Last week we ran the pilot for our new program on culture which we will be launching in the next couple of weeks.  The participants were a group of HR people from an organization who has been doing good work on culture for a number of years.  They loved the program and learned a lot.  I was interested by which pieces they felt had the most impact for them.  There were several.  One was the crucial question that I believe creates the link between business drivers and culture.  This is the question I ask when I am helping a client to see the value in investing in their culture.  And when I train consultants, it is the question I recommend they ask their clients.

Here it is

HOW DO YOU NEED PEOPLE TO BEHAVE, THINK AND FEEL
IN ORDER TO ACHIEVE THIS STRATEGY?

The answer to this question is the business case for working on the culture.  If the behaviors required are different from the current behaviors, then there is work to be done.  The organization will need a culture which values these new behaviors.  If the culture supports the current behaviors (which it almost certainly will) then these behaviors will remain, and the strategy will not be executed successfully.  People behave in a way that they believe will enable them to fit in.  Change the culture and you change the messages they receive about what is expected.

All of us who work in the culture arena need to be able to make this link between culture and business strategy in everything we do.  Often I see good culture work started without this link being established clearly in the minds of the business leaders.
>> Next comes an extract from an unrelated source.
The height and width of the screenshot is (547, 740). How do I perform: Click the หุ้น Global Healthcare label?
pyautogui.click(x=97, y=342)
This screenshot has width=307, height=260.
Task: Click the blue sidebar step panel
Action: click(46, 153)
And so, over time, the enthusiasm dies, because culture is seen as something not urgent, something separate from the job of driving the businesss forward.  I have found that the link needs to be made over and over again.  And the participants in our pilot program realized that they too could do more to really position their culture work in this way.
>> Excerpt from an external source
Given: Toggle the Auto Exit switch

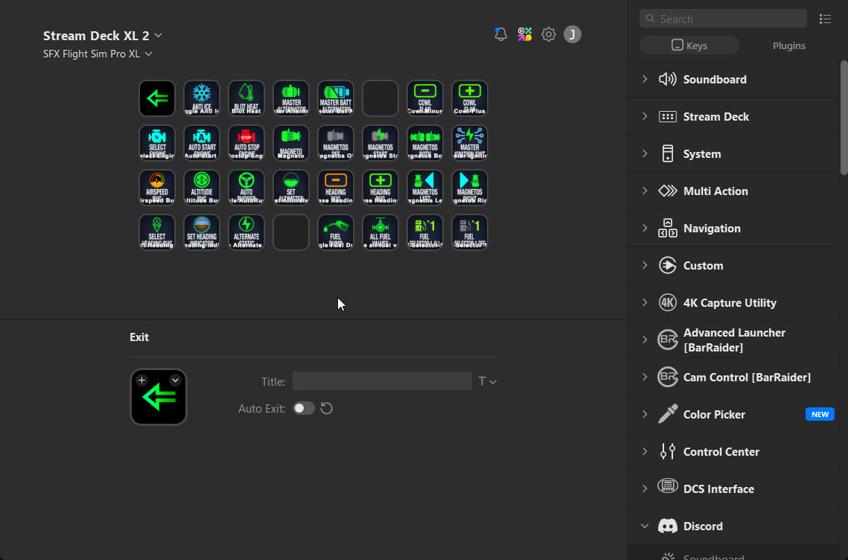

PS  Positioning culture as a way to make people happy and increase employee engagement is not enough.  It’s a great side benefit, but the real benefits lie directly in the answer to the crucial question above.

2 Responses

  1. Lou says:

    I would love to hear an example of how you have made this link successfully – do you have one you can share?

  2. Carolyn Taylor says:

    Thanks for the question. Here's one I worked with recently. Government department who have a big agenda they want to implement. Their people feel at the effect of the rapidly changing demands of their government minister whose time frame is the next election and the next newspaper headline. Behaviorally, they want their people to hold true to a long term set of goals AND meet the short term minister's requirements. People tend to see this as an either/or, with a culture of non accountability caused by these difficult external circumstances. If they can change the attitudes and behaviors of their people, they will change their culture and what they are able to achieve. A difficult challenge, but a classic 'culture impacting strategy execution example'.